К полудню они стояли уже на подступах к Облачному пути. Веревочный мост, шириной едва ли в две ладони крупного мужчины, а длиной, наверное, превышающий все существующие в мире мосты, соединял скалистые вершины и тонул в низких облаках, слегка покачиваясь под порывами нескончаемого ветра. Что-то нереальное было в этом мерном и спокойном покачивании. Казалось, что верёвки давно должны были перетереться в лохмотья, проложенные внизу доски — прогнить, а амплитуда — вырасти во много раз. Но мост не выживал, а жил, поддерживаемый неведомыми силами. Его натяжение всегда оставалось одинаковым, он не провисал, как пустая старушечья грудь, узлы на верёвках, наверное, целое тысячелетие оставались прочными. Мост низко поскрипывал, словно вёл сам с собой невнятную беседу. Как древний, забытый людьми бог.

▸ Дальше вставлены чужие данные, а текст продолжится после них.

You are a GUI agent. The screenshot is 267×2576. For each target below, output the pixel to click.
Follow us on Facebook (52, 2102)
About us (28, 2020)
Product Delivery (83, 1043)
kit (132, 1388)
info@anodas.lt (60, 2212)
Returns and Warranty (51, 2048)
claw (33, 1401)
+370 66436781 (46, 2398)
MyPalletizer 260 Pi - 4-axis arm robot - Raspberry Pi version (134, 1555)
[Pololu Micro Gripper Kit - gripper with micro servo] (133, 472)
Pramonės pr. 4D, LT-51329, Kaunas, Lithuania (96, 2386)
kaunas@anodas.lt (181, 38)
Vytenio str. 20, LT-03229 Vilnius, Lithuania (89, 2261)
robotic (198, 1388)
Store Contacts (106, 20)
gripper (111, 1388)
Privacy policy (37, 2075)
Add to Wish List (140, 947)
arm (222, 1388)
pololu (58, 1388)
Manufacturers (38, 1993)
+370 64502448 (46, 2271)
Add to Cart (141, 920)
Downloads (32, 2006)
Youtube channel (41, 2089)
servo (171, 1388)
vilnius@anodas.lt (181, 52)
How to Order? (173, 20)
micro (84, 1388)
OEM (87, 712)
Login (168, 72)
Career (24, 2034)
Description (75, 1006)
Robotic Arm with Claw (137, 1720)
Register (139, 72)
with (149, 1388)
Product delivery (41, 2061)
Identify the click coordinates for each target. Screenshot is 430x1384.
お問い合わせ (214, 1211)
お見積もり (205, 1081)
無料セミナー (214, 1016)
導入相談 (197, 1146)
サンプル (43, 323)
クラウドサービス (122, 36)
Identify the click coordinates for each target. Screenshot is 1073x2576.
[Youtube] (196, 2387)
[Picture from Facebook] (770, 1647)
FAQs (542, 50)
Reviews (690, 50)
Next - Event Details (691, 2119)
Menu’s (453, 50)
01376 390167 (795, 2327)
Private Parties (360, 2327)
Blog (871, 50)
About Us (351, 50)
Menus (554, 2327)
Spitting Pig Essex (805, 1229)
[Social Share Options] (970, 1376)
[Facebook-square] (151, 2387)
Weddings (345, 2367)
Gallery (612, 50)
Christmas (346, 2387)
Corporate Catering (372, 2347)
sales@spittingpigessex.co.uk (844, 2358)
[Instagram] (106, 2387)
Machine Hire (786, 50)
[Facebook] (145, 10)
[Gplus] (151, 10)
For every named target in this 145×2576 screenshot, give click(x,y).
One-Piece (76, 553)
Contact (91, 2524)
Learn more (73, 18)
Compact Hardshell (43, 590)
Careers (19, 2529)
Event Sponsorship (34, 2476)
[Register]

Над ним не пролетали птицы. И ни один зверь не приближался ближе, чем на три прыжка — именно на таком расстоянии заканчивались следы на песчаной тропе. Казалось, всё живое отторгает его, как нечто, противоречащее циклу жизни и смерти. От моста тянуло вечностью, незыблемостью и неизменностью. Словно само время останавливало вблизи него свой бег.
Кто обслуживал мост? Ни одно королевство Империи не присылало сюда кураторов, чтобы оценить степень износа верёвок и досок. Только перерисовывало с карты на карту, забыв имя создателя, но неизменным оставляя имя моста — Облачный Путь. Какое порождение Жизнеродящей или Мракнесущего сохраняло его в человеческой памяти; не давало построить обходного пути; берегло от разрухи и тлена?
Молодые люди остановились там, где заканчивались звериные следы. Величие моста невольно заставило задуматься о бренности человеческой жизни, о богах, о предназначении каждого в мире.
— Это Облачный Путь? — спросила Летта.
— Да.
— Я представляла его по-другому.
— Как? — Олаф не мог понять, как можно представить то, о чем слагаются легенды.
— Просто не таким, — не стала объяснять девушка, в её запахе не чувствовалось паники, только любопытство.
Казалось, в своём воображении она уже не раз преодолевала этот мост, покачивалась на нем, ощущала ладонями тёплую шероховатость верёвок, а под ногами — обманчивую зыбкость над пропастью.
Понимая, что с палкой в руках идти будет невозможно, путешественница подошла к самому краю и выбросила деревяшку вниз. Та мигом стала игрушкой ветра и силы притяжения. И быстро скрылась в густом молочном тумане. Но её мерный стук о голые скалы ещё долго доносило эхо — словно сбитое страхом сердцебиение. Тук-так-так. Тук-так-так-тук. И ещё долго-долго-долго.